▸ **Исходные данные**:
_ _ _ _ _ _ _

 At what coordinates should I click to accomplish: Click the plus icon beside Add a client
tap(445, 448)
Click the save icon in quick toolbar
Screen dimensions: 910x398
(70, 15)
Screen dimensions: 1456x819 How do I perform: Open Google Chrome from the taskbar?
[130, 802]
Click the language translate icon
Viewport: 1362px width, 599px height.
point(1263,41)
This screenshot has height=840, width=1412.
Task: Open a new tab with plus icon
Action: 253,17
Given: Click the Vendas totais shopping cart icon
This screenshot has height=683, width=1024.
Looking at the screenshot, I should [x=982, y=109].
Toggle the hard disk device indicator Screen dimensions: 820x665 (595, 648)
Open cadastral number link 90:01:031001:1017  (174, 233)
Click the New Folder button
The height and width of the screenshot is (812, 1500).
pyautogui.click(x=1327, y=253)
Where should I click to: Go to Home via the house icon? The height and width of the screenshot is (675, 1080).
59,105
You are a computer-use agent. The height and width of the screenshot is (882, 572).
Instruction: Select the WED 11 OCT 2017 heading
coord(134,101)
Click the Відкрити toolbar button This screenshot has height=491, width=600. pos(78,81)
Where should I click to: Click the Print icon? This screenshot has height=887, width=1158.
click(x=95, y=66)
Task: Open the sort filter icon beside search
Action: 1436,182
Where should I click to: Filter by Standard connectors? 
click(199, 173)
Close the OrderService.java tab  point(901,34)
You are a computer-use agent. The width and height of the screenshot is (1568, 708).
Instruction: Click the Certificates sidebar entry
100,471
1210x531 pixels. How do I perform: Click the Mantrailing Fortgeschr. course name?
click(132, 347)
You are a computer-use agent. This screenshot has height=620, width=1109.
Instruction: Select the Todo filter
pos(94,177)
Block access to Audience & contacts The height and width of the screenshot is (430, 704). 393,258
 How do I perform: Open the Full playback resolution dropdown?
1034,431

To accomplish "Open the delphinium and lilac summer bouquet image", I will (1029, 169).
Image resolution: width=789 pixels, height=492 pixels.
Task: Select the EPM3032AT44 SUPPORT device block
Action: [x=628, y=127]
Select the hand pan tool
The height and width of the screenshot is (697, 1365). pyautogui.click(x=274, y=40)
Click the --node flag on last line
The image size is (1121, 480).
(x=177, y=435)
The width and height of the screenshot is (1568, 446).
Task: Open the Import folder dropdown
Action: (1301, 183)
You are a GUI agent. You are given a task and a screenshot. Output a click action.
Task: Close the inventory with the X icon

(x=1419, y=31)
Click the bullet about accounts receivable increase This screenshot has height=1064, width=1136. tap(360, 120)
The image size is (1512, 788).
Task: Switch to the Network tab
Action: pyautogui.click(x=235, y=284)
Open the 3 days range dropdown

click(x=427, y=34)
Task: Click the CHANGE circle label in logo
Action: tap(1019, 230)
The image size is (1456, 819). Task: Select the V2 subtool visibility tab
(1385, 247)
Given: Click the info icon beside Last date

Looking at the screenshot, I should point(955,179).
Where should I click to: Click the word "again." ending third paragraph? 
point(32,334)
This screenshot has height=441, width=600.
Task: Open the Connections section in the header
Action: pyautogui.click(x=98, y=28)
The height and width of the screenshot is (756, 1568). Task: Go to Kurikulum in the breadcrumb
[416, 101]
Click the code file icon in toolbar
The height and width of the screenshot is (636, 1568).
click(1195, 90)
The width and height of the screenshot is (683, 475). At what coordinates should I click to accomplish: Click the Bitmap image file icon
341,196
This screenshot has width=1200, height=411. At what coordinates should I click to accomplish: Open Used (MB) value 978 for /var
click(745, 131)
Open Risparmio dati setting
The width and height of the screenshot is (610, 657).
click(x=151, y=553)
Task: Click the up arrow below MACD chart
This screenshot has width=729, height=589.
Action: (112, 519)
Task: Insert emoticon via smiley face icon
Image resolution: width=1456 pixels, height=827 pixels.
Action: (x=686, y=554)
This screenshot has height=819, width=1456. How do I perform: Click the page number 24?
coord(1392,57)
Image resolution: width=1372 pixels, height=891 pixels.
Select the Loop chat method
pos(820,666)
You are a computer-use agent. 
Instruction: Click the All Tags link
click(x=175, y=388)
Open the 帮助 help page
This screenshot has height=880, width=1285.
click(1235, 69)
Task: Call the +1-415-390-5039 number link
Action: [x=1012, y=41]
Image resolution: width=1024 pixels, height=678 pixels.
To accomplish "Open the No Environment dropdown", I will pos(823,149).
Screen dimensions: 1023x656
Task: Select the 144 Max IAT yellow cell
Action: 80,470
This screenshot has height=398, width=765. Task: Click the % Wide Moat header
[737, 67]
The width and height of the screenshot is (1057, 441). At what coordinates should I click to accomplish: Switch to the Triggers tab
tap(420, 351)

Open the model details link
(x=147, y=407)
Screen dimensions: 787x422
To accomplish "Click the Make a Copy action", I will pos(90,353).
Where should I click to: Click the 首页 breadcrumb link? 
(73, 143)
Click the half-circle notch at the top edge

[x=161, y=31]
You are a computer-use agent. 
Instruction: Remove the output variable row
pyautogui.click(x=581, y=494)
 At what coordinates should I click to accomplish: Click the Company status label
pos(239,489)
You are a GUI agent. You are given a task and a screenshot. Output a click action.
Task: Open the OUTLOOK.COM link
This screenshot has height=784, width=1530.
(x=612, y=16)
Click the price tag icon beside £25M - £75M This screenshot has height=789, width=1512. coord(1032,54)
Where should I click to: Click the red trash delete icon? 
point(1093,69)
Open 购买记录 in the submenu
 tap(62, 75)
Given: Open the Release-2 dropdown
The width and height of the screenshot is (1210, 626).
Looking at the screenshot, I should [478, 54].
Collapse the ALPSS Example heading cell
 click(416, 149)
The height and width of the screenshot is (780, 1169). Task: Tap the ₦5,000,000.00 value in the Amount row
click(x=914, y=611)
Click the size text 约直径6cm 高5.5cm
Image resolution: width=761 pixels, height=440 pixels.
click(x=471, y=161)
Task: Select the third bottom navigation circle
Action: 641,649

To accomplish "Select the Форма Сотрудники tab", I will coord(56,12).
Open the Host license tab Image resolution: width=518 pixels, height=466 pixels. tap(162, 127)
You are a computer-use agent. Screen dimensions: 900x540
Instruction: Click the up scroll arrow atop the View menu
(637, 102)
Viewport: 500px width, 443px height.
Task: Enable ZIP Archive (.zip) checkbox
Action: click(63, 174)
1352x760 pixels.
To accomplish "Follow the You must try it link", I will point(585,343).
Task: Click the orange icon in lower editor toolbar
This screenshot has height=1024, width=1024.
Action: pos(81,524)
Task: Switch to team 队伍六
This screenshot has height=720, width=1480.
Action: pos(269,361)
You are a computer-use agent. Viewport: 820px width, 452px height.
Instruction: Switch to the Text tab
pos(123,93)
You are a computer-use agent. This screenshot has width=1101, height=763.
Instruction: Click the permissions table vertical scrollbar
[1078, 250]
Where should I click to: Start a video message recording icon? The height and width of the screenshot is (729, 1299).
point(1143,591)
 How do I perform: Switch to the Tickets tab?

_ _ _ _ _ _ _

▸ **Условия задания**:
Верните все приведённые выше записи, повторив каждую их строку без изменений.

▸ **Решение задания**:
 At what coordinates should I click to accomplish: Click the plus icon beside Add a client
tap(445, 448)
Click the save icon in quick toolbar
Screen dimensions: 910x398
(70, 15)
Screen dimensions: 1456x819 How do I perform: Open Google Chrome from the taskbar?
[130, 802]
Click the language translate icon
Viewport: 1362px width, 599px height.
point(1263,41)
This screenshot has height=840, width=1412.
Task: Open a new tab with plus icon
Action: 253,17
Given: Click the Vendas totais shopping cart icon
This screenshot has height=683, width=1024.
Looking at the screenshot, I should [x=982, y=109].
Toggle the hard disk device indicator Screen dimensions: 820x665 (595, 648)
Open cadastral number link 90:01:031001:1017  (174, 233)
Click the New Folder button
The height and width of the screenshot is (812, 1500).
pyautogui.click(x=1327, y=253)
Where should I click to: Go to Home via the house icon? The height and width of the screenshot is (675, 1080).
59,105
You are a computer-use agent. The height and width of the screenshot is (882, 572).
Instruction: Select the WED 11 OCT 2017 heading
coord(134,101)
Click the Відкрити toolbar button This screenshot has height=491, width=600. pos(78,81)
Where should I click to: Click the Print icon? This screenshot has height=887, width=1158.
click(x=95, y=66)
Task: Open the sort filter icon beside search
Action: 1436,182
Where should I click to: Filter by Standard connectors? 
click(199, 173)
Close the OrderService.java tab  point(901,34)
You are a computer-use agent. The width and height of the screenshot is (1568, 708).
Instruction: Click the Certificates sidebar entry
100,471
1210x531 pixels. How do I perform: Click the Mantrailing Fortgeschr. course name?
click(132, 347)
You are a computer-use agent. This screenshot has height=620, width=1109.
Instruction: Select the Todo filter
pos(94,177)
Block access to Audience & contacts The height and width of the screenshot is (430, 704). 393,258
 How do I perform: Open the Full playback resolution dropdown?
1034,431

To accomplish "Open the delphinium and lilac summer bouquet image", I will (1029, 169).
Image resolution: width=789 pixels, height=492 pixels.
Task: Select the EPM3032AT44 SUPPORT device block
Action: [x=628, y=127]
Select the hand pan tool
The height and width of the screenshot is (697, 1365). pyautogui.click(x=274, y=40)
Click the --node flag on last line
The image size is (1121, 480).
(x=177, y=435)
The width and height of the screenshot is (1568, 446).
Task: Open the Import folder dropdown
Action: (1301, 183)
You are a GUI agent. You are given a task and a screenshot. Output a click action.
Task: Close the inventory with the X icon

(x=1419, y=31)
Click the bullet about accounts receivable increase This screenshot has height=1064, width=1136. tap(360, 120)
The image size is (1512, 788).
Task: Switch to the Network tab
Action: pyautogui.click(x=235, y=284)
Open the 3 days range dropdown

click(x=427, y=34)
Task: Click the CHANGE circle label in logo
Action: tap(1019, 230)
The image size is (1456, 819). Task: Select the V2 subtool visibility tab
(1385, 247)
Given: Click the info icon beside Last date

Looking at the screenshot, I should point(955,179).
Where should I click to: Click the word "again." ending third paragraph? 
point(32,334)
This screenshot has height=441, width=600.
Task: Open the Connections section in the header
Action: pyautogui.click(x=98, y=28)
The height and width of the screenshot is (756, 1568). Task: Go to Kurikulum in the breadcrumb
[416, 101]
Click the code file icon in toolbar
The height and width of the screenshot is (636, 1568).
click(1195, 90)
The width and height of the screenshot is (683, 475). At what coordinates should I click to accomplish: Click the Bitmap image file icon
341,196
This screenshot has width=1200, height=411. At what coordinates should I click to accomplish: Open Used (MB) value 978 for /var
click(745, 131)
Open Risparmio dati setting
The width and height of the screenshot is (610, 657).
click(x=151, y=553)
Task: Click the up arrow below MACD chart
This screenshot has width=729, height=589.
Action: (112, 519)
Task: Insert emoticon via smiley face icon
Image resolution: width=1456 pixels, height=827 pixels.
Action: (x=686, y=554)
This screenshot has height=819, width=1456. How do I perform: Click the page number 24?
coord(1392,57)
Image resolution: width=1372 pixels, height=891 pixels.
Select the Loop chat method
pos(820,666)
You are a computer-use agent. 
Instruction: Click the All Tags link
click(x=175, y=388)
Open the 帮助 help page
This screenshot has height=880, width=1285.
click(1235, 69)
Task: Call the +1-415-390-5039 number link
Action: [x=1012, y=41]
Image resolution: width=1024 pixels, height=678 pixels.
To accomplish "Open the No Environment dropdown", I will pos(823,149).
Screen dimensions: 1023x656
Task: Select the 144 Max IAT yellow cell
Action: 80,470
This screenshot has height=398, width=765. Task: Click the % Wide Moat header
[737, 67]
The width and height of the screenshot is (1057, 441). At what coordinates should I click to accomplish: Switch to the Triggers tab
tap(420, 351)

Open the model details link
(x=147, y=407)
Screen dimensions: 787x422
To accomplish "Click the Make a Copy action", I will pos(90,353).
Where should I click to: Click the 首页 breadcrumb link? 
(73, 143)
Click the half-circle notch at the top edge

[x=161, y=31]
You are a computer-use agent. 
Instruction: Remove the output variable row
pyautogui.click(x=581, y=494)
 At what coordinates should I click to accomplish: Click the Company status label
pos(239,489)
You are a GUI agent. You are given a task and a screenshot. Output a click action.
Task: Open the OUTLOOK.COM link
This screenshot has height=784, width=1530.
(x=612, y=16)
Click the price tag icon beside £25M - £75M This screenshot has height=789, width=1512. coord(1032,54)
Where should I click to: Click the red trash delete icon? 
point(1093,69)
Open 购买记录 in the submenu
 tap(62, 75)
Given: Open the Release-2 dropdown
The width and height of the screenshot is (1210, 626).
Looking at the screenshot, I should [478, 54].
Collapse the ALPSS Example heading cell
 click(416, 149)
The height and width of the screenshot is (780, 1169). Task: Tap the ₦5,000,000.00 value in the Amount row
click(x=914, y=611)
Click the size text 约直径6cm 高5.5cm
Image resolution: width=761 pixels, height=440 pixels.
click(x=471, y=161)
Task: Select the third bottom navigation circle
Action: 641,649

To accomplish "Select the Форма Сотрудники tab", I will coord(56,12).
Open the Host license tab Image resolution: width=518 pixels, height=466 pixels. tap(162, 127)
You are a computer-use agent. Screen dimensions: 900x540
Instruction: Click the up scroll arrow atop the View menu
(637, 102)
Viewport: 500px width, 443px height.
Task: Enable ZIP Archive (.zip) checkbox
Action: click(63, 174)
1352x760 pixels.
To accomplish "Follow the You must try it link", I will point(585,343).
Task: Click the orange icon in lower editor toolbar
This screenshot has height=1024, width=1024.
Action: pos(81,524)
Task: Switch to team 队伍六
This screenshot has height=720, width=1480.
Action: pos(269,361)
You are a computer-use agent. Viewport: 820px width, 452px height.
Instruction: Switch to the Text tab
pos(123,93)
You are a computer-use agent. This screenshot has width=1101, height=763.
Instruction: Click the permissions table vertical scrollbar
[1078, 250]
Where should I click to: Start a video message recording icon? The height and width of the screenshot is (729, 1299).
point(1143,591)
 How do I perform: Switch to the Tickets tab?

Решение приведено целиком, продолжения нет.